[WRITTEN TASK]: Rewrite every line from the first one through the line holding "Про Gyre (41, 2473)", inclusive, requests included. Increase each coordinate in the answers by 88.

* BEGIN DATA SUPPLIED *

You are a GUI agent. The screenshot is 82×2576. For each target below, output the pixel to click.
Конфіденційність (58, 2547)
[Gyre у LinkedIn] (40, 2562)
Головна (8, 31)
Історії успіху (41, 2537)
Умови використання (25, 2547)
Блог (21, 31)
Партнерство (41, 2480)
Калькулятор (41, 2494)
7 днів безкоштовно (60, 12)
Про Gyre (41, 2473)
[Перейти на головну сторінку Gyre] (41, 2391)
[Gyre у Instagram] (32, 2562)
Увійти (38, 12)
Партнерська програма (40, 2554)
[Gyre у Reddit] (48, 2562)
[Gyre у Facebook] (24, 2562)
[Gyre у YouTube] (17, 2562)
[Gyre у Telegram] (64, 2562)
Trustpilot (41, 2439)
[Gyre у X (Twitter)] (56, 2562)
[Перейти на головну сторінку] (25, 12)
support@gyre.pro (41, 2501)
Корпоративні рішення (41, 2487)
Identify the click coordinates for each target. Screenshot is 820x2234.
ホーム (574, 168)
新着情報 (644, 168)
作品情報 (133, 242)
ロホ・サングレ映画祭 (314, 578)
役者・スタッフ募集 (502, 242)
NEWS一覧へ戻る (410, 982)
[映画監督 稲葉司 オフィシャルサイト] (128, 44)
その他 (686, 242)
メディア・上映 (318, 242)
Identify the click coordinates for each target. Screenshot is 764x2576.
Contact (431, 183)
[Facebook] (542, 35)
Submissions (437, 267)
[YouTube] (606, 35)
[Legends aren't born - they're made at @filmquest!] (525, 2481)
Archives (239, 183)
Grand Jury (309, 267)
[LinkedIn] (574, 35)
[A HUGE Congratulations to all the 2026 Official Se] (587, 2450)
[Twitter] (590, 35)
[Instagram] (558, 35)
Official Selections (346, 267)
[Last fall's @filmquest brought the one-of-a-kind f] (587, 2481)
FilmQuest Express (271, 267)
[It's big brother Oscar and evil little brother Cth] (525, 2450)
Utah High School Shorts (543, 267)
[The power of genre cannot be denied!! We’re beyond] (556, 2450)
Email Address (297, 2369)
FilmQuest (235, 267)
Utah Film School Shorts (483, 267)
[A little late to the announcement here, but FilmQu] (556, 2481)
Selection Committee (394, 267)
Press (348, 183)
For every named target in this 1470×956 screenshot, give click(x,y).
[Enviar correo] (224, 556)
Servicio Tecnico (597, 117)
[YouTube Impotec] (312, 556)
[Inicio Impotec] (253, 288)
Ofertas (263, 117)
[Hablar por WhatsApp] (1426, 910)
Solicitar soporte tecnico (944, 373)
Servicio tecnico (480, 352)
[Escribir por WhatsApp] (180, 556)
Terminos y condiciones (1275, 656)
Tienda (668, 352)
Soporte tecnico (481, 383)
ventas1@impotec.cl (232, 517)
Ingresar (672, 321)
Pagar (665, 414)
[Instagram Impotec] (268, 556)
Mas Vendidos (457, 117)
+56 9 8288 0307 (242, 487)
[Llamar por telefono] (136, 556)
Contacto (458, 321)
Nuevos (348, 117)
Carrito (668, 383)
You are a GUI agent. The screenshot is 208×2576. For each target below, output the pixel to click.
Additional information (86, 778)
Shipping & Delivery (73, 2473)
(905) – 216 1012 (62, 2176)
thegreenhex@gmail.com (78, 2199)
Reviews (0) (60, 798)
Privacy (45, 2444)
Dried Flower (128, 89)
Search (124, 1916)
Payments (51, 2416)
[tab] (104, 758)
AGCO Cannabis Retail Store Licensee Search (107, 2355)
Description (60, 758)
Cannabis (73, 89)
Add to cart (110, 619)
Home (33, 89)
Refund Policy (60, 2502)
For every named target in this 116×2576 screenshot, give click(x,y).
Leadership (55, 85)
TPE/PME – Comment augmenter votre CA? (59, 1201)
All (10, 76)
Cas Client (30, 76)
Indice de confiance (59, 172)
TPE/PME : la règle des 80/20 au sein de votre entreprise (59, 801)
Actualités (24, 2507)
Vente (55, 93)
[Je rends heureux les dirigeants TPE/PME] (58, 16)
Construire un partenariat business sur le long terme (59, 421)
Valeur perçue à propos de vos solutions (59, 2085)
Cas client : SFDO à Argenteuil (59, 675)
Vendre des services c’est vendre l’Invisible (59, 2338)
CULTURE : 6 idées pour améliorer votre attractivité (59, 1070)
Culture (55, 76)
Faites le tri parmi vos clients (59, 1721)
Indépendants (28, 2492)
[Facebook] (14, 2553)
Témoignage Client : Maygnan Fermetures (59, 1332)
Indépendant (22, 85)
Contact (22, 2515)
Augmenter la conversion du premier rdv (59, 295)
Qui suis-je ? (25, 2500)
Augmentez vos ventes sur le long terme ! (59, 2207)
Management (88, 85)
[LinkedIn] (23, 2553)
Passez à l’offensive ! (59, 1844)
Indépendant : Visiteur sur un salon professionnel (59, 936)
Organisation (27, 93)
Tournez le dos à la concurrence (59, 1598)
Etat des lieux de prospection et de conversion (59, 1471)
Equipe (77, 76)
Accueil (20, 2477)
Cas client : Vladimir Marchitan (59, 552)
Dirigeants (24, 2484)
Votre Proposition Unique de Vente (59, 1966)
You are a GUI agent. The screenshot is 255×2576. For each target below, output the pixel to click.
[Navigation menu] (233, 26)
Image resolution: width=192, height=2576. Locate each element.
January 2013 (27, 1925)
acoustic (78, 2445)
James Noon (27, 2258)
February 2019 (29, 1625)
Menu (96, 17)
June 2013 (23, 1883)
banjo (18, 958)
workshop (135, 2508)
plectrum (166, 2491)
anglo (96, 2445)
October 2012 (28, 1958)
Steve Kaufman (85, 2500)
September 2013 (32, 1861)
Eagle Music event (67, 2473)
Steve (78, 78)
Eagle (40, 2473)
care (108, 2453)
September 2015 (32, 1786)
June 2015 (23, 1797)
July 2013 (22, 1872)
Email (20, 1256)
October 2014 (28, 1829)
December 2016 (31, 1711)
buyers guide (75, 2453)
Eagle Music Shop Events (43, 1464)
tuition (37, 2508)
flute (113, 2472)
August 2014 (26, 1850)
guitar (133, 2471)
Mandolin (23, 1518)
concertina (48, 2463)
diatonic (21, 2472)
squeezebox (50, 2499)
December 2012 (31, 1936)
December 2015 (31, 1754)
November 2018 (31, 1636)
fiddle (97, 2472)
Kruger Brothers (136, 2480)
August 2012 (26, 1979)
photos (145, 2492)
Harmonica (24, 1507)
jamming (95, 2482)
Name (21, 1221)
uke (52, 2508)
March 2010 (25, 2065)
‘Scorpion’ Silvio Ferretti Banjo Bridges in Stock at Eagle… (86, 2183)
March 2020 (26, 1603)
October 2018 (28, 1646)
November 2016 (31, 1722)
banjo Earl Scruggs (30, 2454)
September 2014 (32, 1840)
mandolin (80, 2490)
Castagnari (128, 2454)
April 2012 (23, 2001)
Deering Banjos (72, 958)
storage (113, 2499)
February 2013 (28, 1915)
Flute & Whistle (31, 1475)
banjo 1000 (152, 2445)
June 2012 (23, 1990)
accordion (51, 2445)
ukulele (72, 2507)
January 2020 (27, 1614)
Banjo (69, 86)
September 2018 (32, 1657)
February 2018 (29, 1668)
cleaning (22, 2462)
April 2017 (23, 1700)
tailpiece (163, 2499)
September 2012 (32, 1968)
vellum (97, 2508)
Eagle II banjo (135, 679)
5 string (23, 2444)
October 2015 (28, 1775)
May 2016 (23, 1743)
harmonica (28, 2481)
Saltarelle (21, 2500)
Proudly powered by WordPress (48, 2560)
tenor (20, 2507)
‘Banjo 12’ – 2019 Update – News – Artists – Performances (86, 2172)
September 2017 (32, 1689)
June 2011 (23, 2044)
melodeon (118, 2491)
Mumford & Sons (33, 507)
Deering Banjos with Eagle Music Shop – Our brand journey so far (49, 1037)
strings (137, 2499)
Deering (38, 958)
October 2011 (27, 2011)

* END DATA SUPPLIED *

[EXPECTED OUTPUT]:
You are a GUI agent. The screenshot is 82×2576. For each target below, output the pixel to click.
Конфіденційність (146, 2635)
[Gyre у LinkedIn] (128, 2650)
Головна (96, 119)
Історії успіху (129, 2625)
Умови використання (113, 2635)
Блог (109, 119)
Партнерство (129, 2568)
Калькулятор (129, 2582)
7 днів безкоштовно (148, 100)
Про Gyre (129, 2561)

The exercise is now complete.